Quand on aborde une thématique délicate, il faut prendre gardre à la forme des questions. Ainsi, une forme interro-négative (« Vous ne buvez pas souvent de l’alcool?», «Vous n’avez pas l’impression d’avoir un problème d’alcool?») ménage davantage la face de l’interlocuteur mais, en même temps, elle favorise une réponse négative et oriente ainsi la réaction du patient. Une forme interrogative (« Est-ce que vous avez l’impression d’avoir un problème d’alcool?») épargnera peut-être moins la face de l’interlocuteur mais évitera davantage le biais de la conformité sociale et laissera ainsi davantage de liberté de réponse au patient.

Quel conseil pourriez-vous donner à des soignants pour éviter l’écueil de la stigmatisation?

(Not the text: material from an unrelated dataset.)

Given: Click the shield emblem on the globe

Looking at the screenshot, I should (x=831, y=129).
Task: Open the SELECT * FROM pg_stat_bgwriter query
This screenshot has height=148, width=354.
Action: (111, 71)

Le meilleur conseil que je pourrais donner, c’est celui de prendre le temps de s’arrêter, même juste un instant, pour observer la façon dont on nomme ou on catégorise ses patients et se demander si elle peut leur porter préjudice: «En utilisant ce mot, qu’est-ce que je dis de la personne que j’accompagne ou que je soigne?». Si on reprend l’exemple d’«OH», il s’agit, en somme, de faire une pesée d’intérêt entre les pour et les contre: «Est-ce que je privilégie des fonctions d’économie ou de spécification (c’est une expression à la fois courte et désignant la substance problématique) ou est-ce que je préfère éviter tout risque de stigmatisation (du fait qu’OH véhicule des connotations négatives)?». En pratique, et au-delà de l’exemple évoqué, cette pesée d’intérêt n’est pas toujours simple, et la réponse à y donner non plus. Mais il vaut la peine de le faire: les paroles d’un soignant peuvent parfois blesser sur le long terme une personne qui se trouve en situation de profonde vulnérabilité.